▶ What you should do: Find how many lines in the data below include the word "agent", then write only that number.

▶ Given information:
######

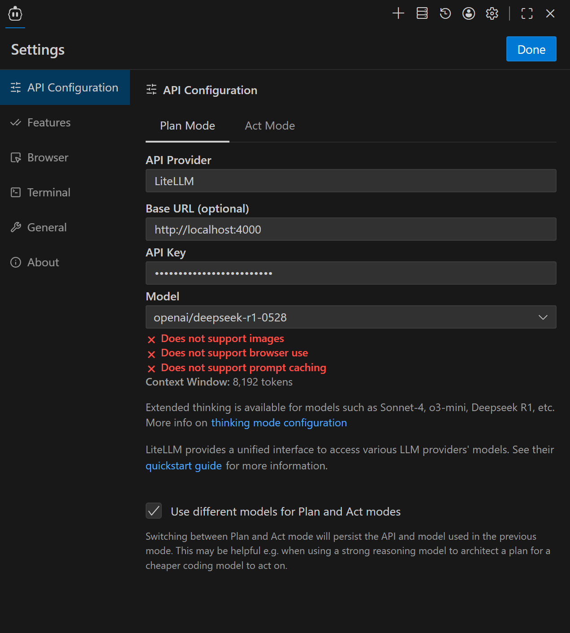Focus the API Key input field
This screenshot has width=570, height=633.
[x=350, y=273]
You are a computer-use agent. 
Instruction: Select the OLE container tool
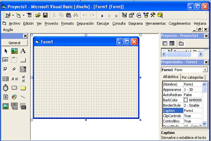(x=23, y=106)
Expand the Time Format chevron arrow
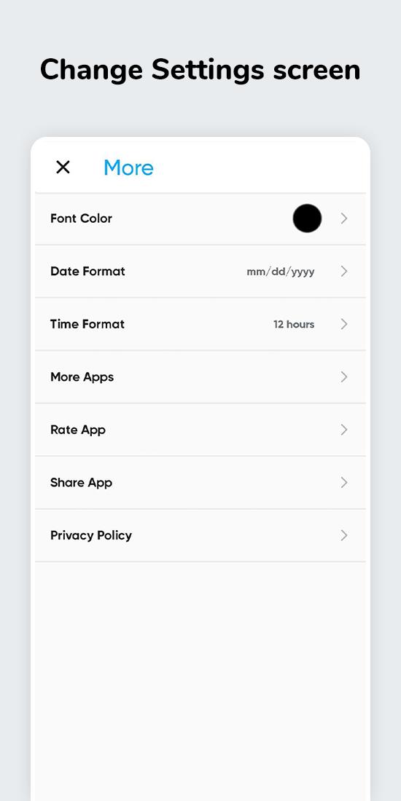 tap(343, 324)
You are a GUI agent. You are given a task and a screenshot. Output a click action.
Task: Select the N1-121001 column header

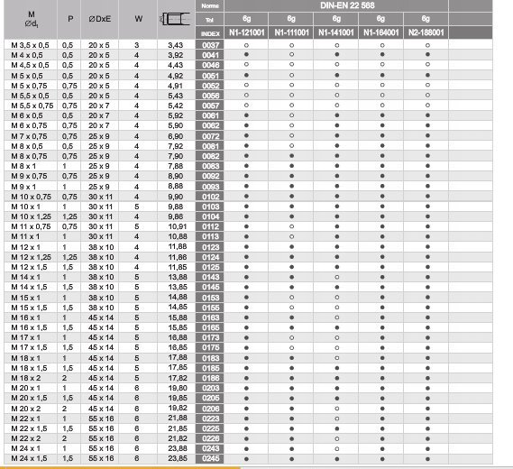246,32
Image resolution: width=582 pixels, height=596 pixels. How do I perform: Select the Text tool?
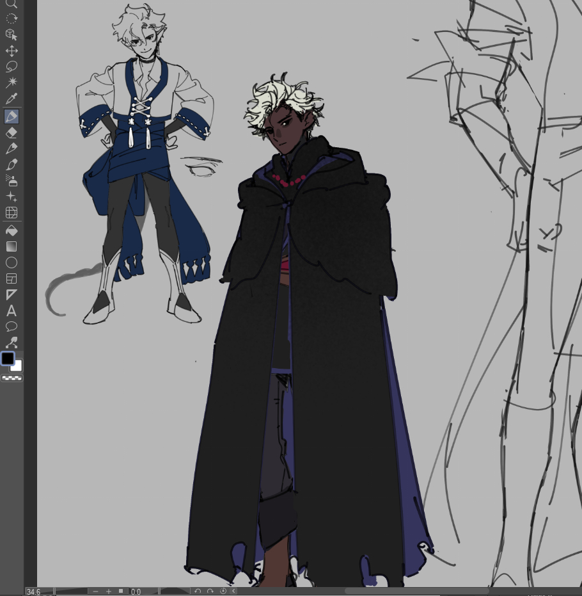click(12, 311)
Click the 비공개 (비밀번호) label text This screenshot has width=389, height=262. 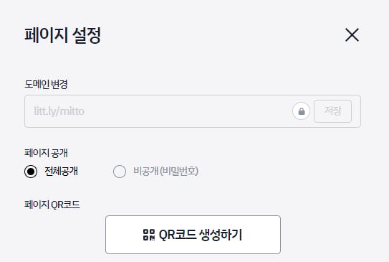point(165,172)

######

▶ Answer to the exercise: 2